Objective: To investigate the clinical profile of myocardial infarction (MI) due to retrograde aortic dissection of aortic root and the relevant predictors of in-hospital death.
Methods: The clinical data of 207 consecutive patients with type A aortic dissection (AD), who were hospitalized and underwent operation between December 2003 and October 2007, were analyzed retrospectively.

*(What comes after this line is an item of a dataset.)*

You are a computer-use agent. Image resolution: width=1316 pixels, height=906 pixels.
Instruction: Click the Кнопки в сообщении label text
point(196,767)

Results: Eight of the 207 patients were diagnosed as with MI due to retrograde aortic dissection of aortic root, 6 males and 2 females, aged (49 +/- 14). Surgical repair of the aorta and coronary revascularization was implanted: ascending aorta replacement in 2 cases, hemi-arch replacement in 5 cases, arch replacement in 1 case; coronary artery bypass grafting in 5 cases, and coronary repair in 3 cases. In-hospital death occurred in 4 of the 8 patients (50%) who all had preoperative renal insufficiency and developed acute renal failure (ARF) after surgery. Univariate analysis identified preoperative renal insufficiency an independent predictor of in-hospital death (The preoperative serum creatinine (sCr) level of the surviving patients was (80 +/- 30) micromol/L, significantly lower than that of the deceased patients [(176 +/- 67) micromol/L, P = 0.02]. There were no significant differences in other parameters between the surviving and deceased groups.
Conclusion: MI due to type A AD is associated with high operative mortality. Preoperative renal insufficiency attributes to development of ARF after surgery and the unfavorable outcome. Renal function before surgery is essential for risk stratification in this lethal condition.